After graduation, his friend was injured in the Aurora movie theater shooting.
And now, it happened in his town, during a time in which Swetlik serves on the City Council. Young policymakers such as Swetlik have been shaped by the era in which they grew up. Now, they have a chance to do something about it.
In addition to supporting all legislation that could prevent mass shootings, the resolution that Boulder City Council will discuss Tuesday also outlines a number of other pieces of regulation the city would support, including:
- Regulation of short-barreled firearms equipped with pistol braces;
- A waiting period of at least six days for firearm purchases;
- The addition of a 10-year firearm prohibition for individuals with conviction of, or outstanding warrants for, violent misdemeanors or crimes that are linked to an increased risk of gun violence;
- A repeal of the state preemption on local regulation of firearms;
- Universal background checks on all sales of firearms;
- Requirements for a firearm owner to keep his or her firearm in a locked container or secured with a locking device;
- A requirement for firearm owners to report an unaccounted-for-firearm; and
- An increase in the minimum age to purchase and possess firearms.
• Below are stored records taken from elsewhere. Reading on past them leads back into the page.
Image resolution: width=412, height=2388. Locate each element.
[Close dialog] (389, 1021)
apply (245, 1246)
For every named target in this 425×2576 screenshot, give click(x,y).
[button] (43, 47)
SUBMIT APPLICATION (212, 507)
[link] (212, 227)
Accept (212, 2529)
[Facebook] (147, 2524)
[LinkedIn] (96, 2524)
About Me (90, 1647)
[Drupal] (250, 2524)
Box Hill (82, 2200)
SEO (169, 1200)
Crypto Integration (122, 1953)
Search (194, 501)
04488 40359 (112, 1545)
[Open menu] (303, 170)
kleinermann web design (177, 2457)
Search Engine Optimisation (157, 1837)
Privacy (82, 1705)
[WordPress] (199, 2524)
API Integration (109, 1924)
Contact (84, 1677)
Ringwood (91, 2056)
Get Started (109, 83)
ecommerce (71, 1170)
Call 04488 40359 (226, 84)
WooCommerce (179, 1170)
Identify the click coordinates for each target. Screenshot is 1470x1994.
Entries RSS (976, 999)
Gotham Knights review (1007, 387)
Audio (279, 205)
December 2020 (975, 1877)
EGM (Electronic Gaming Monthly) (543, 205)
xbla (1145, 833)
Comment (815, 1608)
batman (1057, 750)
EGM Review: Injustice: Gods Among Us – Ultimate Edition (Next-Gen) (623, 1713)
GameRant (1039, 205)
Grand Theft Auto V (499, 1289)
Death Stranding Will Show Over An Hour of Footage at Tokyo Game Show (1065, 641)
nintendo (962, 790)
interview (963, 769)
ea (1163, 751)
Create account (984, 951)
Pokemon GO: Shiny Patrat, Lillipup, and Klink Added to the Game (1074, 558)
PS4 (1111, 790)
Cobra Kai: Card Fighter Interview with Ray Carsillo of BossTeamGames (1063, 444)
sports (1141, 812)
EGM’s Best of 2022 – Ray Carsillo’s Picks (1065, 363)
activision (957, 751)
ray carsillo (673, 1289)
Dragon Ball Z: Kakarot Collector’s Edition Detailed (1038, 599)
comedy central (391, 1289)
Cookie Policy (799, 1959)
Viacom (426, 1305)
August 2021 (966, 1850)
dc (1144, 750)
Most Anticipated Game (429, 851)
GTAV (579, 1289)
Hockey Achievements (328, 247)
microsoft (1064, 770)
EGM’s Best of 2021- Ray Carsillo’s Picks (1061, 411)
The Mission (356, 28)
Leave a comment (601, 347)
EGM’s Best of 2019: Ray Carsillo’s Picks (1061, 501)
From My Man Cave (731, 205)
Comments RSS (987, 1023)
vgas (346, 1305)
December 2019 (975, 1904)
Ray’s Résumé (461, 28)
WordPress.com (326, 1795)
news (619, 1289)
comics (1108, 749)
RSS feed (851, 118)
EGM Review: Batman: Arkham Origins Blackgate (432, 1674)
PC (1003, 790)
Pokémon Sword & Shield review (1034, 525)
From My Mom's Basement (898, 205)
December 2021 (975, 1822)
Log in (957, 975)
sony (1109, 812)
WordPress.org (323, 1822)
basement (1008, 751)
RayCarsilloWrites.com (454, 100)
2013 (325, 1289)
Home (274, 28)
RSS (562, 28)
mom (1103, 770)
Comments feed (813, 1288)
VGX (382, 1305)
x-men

Chief Policy Advisor Carl Castillo said in a prior interview with the Camera that the Council also will decide whether it supports the city in an appeal of the district court’s March 12 ruling on Boulder’s assault weapons ban in which Judge Andrew Hartman determined that state statute preempts local governments from restricting gun sales and possession.
In Mayor Pro Tem Junie Joseph’s mind, it’s going to take leadership from the state and federal legislature to make real progress. While Boulder has a platform, given what happened on March 22, Joseph said change cannot fall on the city alone.
“I welcome the opportunity to show the world that, as a community, we care about this. We are going to strive to put this ban back on the books,” Joseph said. “The rest of the country needs to do its work. We can’t do it alone.”
Had it remained enforceable, Boulder’s assault weapons ban, for example, likely wouldn’t have prevented the King Soopers shooting because the gunman lived elsewhere and purchased the gun in another jurisdiction.
For this reason, Joseph is hoping for uniform gun laws. The resolution the Council will vote on is a good start, she said.
“It shows as a community what our values are,” Joseph said. “(But) our values have to also meet our actions.”
At 35, she is another one of the youngest Boulder City Council members, but her path to leadership has been a bit different. Joseph was born in Haiti and moved to the United States as a teenager. She’s traveled all over the world for school and to do human rights work. The King Soopers shooting took her back to her time working in countries facing human rights crises.
From Swetlik’s perspective, change might require new leaders cycling into positions of power.
“This generation is going to be more bold in making the structural changes to our government that are required to actually make it more equitable,” Swetlik said. “Until the incentives change to where it is more important to make good policy than to get reelected, you’re going to keep getting bad policy.”
If you watch
What: Boulder City Council meeting
When: 6 p.m. Tuesday
Where: Council and city staff members will participate from remote locations. Residents can watch the meeting on Boulder’s YouTube channel or on Channel 8.